Tras mendigar cada mañana y tarde, Plácido acudía a descansar a una infravivienda improvisada que él mismo construyó bajo el Puente Nuevo. Dos tiendas de campaña, troncos apilados y una manta a forma de puerta constituían la pequeña cabaña de este hombre. Hace poco se les unió otro sintecho, el bilbaíno Javier, por lo que el hospedaje se amplió con otra lona para poder acoger a dos personas.
El frío entraba sin perdón entre las cuatro paredes de tela de las tiendas, la luz llega a las 9 de la mañana y a las 18,30 los deja a ciegas. Además, convivían con la humedad del río Miño, como si fuese un inquilino más. Para su desgracia, la endeble infraestructura no pudo soportar las lluvias torrenciales de las últimas semanas, que traspasaron las telas y convirtieron el suelo en un barrizal. Solos ante el desastre, los indigentes se encontraron con un policía nacional que les abrió la puerta de un hórreo en la misma ubicación.

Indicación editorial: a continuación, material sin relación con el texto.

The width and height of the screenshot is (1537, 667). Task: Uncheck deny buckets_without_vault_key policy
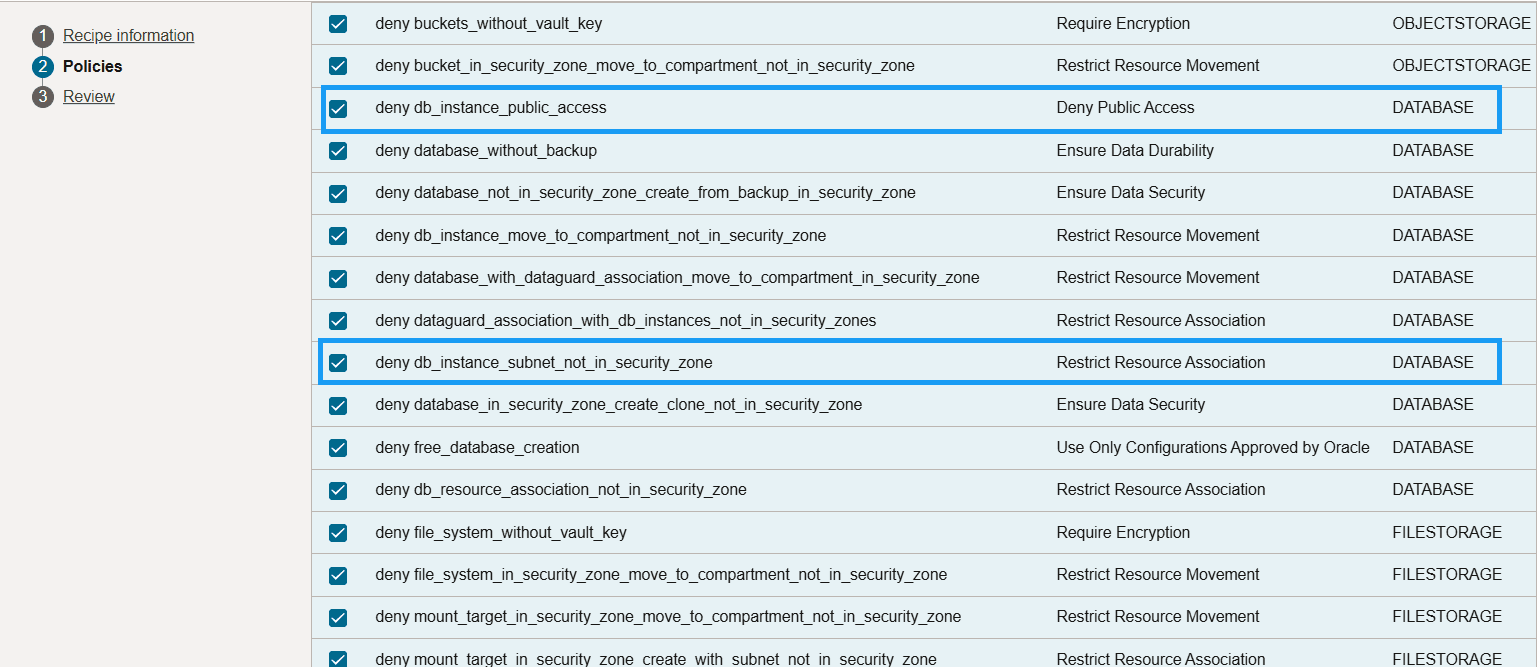coord(338,23)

Ahora, en un espacio de menos de cinco metros cuadrados, conviven ellos dos y el perro. Tienen un pequeño techo que guarda “un poco mejor” el calor que los tenderetes. “Antes vivían aquí varias familias rumanas, con niños y todo, pero hubo quejas y los servicios sociales se llevaron a los menores”, relata Plácido.
A través de la puerta, una maleta y un colchón, también varias bolsas con víveres y algunas mantas: “Así vamos tirando hasta poder conseguir una vivienda”, dice. También están a la espera de un hornillo de camping gas que el policía les ofreció. Mientras reúne medios para vivir, busca trabajo: “Por ahora conseguí uno temporal, para limpiar una finca, pero sin seguro ni contrato”, explica.
Plácido es ourensano. Se crio, la mayor parte de su juventud, en el centro de menores de A Carballeira. “Sufría maltrato en mi casa por parte de mis padres. Los servicios sociales se enteraron y les dieron un aviso, pero pasaban de todo. Un día le robé la moto a mi primo para escapar. Tuve un accidente y me tuvieron que ingresar en el hospital y allí informaron a la asistenta social. Vino y me preguntó si quería ir al centro de menores. No dudé, salí de mi casa un viernes a las tres de la mañana y nunca volví”, cuenta el hombre.
Cuando cumplió la mayoría de edad, viajó por España para “buscarse la vida”. Se quedó un tiempo en Asturias donde, pese a que no consiguió acomodarse, encontró a su compañero de vida: su perro Gucci.
“El perro malvivía con una chica que se drogaba. Todo era la droga, pero no cuidaba al perro. Un día fui a su casa y nada más abrir la puerta Gucci me saltó encima, como pidiendo auxilio. Lo saqué de allí y desde entonces no me separo”, explica el indigente. Alguna vez, cuando se encontraba pidiendo en el Paseo, alguna persona lo amenazó con llevárselo por no tener chip, “pero sin él a mí me falta la vida”, asegura.
Plácido no recibe más ayudas que las del comedor social de Cáritas, que les ofrece una comida caliente y una cena fría cada día. Pese a que residen a los pies de la Cruz Roja, no observan soluciones aparentes. Ayer, mientras mendigaba, una voluntaria de esta entidad le entregó dos billetes de 50 euros y le propuso quedar por la tarde en un bar para hablar de posibles soluciones de vivienda. Sin embargo, pese a que el hombre se sentó a esperar, no apareció.